((

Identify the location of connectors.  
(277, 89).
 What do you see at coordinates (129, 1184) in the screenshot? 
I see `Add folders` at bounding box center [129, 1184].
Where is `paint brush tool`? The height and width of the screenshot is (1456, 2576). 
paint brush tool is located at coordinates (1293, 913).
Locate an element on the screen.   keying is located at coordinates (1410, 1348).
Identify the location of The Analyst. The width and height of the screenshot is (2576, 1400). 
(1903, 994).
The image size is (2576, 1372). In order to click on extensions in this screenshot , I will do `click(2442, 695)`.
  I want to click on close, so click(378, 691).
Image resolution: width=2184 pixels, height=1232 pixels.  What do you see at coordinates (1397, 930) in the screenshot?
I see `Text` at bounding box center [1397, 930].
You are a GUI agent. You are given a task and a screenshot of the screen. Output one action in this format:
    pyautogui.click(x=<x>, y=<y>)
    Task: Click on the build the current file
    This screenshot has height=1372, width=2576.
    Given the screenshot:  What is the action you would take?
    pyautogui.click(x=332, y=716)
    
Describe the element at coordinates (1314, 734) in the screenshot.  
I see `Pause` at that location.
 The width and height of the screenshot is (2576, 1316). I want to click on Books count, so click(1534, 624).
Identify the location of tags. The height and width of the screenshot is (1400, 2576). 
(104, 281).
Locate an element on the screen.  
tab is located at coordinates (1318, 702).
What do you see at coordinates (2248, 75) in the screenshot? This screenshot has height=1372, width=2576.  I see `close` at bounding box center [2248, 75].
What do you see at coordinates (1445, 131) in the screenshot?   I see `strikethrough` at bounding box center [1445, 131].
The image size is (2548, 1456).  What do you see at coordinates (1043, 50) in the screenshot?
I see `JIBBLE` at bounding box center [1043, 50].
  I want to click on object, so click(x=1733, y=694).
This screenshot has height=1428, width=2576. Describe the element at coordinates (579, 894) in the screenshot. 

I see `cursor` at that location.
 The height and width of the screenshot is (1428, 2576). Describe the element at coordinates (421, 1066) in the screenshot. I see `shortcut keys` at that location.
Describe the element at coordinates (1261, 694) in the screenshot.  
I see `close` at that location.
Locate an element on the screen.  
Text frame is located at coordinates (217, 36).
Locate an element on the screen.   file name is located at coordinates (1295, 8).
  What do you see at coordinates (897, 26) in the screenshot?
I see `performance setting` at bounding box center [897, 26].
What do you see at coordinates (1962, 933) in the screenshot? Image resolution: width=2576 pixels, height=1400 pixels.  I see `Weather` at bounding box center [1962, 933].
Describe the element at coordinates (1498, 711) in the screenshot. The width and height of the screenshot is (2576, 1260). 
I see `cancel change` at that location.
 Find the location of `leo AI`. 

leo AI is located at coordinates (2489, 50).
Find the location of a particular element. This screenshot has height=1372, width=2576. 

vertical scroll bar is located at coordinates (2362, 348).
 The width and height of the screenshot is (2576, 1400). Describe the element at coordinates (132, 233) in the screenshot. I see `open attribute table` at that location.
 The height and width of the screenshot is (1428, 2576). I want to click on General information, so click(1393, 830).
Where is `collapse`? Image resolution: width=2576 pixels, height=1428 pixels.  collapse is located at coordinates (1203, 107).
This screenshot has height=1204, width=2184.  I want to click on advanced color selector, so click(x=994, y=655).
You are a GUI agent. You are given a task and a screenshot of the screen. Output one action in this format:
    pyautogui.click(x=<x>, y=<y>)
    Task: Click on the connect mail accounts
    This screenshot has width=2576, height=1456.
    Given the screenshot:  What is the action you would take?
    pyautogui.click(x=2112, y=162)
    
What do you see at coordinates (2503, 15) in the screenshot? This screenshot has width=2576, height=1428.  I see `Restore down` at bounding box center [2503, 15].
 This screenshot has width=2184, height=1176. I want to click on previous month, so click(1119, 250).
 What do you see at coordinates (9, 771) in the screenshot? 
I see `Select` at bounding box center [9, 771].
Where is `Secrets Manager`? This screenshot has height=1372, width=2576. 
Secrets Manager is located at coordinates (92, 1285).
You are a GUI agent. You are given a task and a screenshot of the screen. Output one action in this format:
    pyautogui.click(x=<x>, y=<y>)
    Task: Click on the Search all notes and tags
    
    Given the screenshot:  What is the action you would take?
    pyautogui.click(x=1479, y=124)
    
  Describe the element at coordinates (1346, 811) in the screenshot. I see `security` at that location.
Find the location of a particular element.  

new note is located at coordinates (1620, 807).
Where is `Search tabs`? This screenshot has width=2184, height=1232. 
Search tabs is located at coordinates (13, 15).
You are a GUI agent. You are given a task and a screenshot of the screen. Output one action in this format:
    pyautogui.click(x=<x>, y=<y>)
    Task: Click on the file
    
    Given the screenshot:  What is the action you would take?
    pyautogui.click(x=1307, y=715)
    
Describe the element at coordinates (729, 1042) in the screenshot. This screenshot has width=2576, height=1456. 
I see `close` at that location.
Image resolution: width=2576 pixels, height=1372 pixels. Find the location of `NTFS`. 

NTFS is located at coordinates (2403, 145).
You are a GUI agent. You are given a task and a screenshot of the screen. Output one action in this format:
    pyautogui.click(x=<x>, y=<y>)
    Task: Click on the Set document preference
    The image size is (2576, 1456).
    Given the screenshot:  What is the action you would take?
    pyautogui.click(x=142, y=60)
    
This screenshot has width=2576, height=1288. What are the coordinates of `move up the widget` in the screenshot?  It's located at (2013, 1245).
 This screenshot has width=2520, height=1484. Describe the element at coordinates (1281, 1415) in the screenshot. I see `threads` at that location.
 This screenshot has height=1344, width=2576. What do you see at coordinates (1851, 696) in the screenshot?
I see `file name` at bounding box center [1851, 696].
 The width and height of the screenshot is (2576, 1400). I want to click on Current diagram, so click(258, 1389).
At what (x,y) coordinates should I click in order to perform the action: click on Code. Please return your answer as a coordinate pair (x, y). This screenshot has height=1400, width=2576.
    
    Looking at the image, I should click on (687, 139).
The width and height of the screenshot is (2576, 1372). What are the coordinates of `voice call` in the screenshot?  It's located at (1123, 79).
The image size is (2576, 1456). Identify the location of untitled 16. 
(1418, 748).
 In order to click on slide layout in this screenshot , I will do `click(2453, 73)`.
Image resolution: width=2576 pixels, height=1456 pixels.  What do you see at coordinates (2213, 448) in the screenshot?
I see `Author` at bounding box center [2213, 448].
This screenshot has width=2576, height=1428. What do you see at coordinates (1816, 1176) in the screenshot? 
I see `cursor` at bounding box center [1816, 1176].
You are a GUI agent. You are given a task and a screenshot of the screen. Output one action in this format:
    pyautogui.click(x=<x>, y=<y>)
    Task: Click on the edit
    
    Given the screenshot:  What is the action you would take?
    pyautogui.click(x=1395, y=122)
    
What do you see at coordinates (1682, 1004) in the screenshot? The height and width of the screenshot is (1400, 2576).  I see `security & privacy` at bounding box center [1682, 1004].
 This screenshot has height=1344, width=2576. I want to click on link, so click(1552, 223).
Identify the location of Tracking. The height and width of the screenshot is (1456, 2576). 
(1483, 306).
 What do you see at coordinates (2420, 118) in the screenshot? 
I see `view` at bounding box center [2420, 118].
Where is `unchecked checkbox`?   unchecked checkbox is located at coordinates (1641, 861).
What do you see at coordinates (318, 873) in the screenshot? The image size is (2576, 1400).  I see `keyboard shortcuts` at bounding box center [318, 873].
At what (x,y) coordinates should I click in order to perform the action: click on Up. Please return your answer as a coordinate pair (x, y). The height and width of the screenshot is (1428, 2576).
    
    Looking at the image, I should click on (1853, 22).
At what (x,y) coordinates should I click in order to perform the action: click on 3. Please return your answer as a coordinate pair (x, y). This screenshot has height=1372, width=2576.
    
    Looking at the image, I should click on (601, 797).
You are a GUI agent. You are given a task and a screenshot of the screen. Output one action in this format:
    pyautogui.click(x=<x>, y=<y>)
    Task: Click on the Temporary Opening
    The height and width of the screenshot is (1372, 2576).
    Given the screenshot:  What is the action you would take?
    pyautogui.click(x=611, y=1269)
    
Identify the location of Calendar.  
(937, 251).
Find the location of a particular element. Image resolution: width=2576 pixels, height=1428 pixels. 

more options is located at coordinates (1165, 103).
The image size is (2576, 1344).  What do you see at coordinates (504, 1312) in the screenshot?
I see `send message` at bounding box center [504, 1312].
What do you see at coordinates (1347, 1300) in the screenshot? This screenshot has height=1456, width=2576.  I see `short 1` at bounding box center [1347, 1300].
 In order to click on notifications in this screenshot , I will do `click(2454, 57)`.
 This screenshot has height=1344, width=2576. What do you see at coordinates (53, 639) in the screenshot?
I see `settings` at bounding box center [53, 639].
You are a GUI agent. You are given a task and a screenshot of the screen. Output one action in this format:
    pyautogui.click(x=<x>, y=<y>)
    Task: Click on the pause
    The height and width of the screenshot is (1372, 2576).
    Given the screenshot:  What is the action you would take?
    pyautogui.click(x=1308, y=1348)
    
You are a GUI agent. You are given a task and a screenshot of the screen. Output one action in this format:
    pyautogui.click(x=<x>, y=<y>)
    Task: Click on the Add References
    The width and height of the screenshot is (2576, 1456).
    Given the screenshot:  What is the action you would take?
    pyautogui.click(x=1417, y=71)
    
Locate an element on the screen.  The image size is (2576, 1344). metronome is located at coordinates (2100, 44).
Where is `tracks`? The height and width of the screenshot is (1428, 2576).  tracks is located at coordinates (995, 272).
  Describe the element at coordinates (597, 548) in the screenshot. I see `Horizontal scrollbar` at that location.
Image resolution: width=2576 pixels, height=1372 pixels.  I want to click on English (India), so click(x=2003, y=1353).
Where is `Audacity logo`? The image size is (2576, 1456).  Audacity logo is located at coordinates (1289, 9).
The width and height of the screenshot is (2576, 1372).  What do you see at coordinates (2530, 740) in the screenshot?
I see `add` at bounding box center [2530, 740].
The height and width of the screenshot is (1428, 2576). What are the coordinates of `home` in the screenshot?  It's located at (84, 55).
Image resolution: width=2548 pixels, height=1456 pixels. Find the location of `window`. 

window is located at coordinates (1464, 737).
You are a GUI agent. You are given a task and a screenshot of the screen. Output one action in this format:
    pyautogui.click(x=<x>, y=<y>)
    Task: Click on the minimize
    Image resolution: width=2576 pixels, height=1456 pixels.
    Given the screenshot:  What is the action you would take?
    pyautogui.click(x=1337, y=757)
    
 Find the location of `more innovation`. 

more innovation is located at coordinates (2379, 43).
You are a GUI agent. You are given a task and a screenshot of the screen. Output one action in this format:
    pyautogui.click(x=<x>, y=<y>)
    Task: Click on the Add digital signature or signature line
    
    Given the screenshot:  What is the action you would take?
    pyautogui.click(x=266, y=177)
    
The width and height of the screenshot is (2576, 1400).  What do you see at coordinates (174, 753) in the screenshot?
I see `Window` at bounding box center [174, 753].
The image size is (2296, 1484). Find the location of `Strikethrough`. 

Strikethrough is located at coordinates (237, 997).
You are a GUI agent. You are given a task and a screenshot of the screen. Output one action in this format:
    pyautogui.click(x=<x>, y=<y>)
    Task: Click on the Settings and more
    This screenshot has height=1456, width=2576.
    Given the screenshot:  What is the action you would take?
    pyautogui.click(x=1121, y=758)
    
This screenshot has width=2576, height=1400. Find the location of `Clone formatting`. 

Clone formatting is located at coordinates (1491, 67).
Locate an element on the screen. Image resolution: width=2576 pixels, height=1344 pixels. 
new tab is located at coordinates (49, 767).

))

▶ **Challenge**: Reproduce word for word everything in the material above, from the line containing "This screenshot has width=2576, height=1400." down to the very end.

▶ **In response**:
This screenshot has width=2576, height=1400. Find the location of `Clone formatting`. 

Clone formatting is located at coordinates (1491, 67).
Locate an element on the screen. Image resolution: width=2576 pixels, height=1344 pixels. 
new tab is located at coordinates (49, 767).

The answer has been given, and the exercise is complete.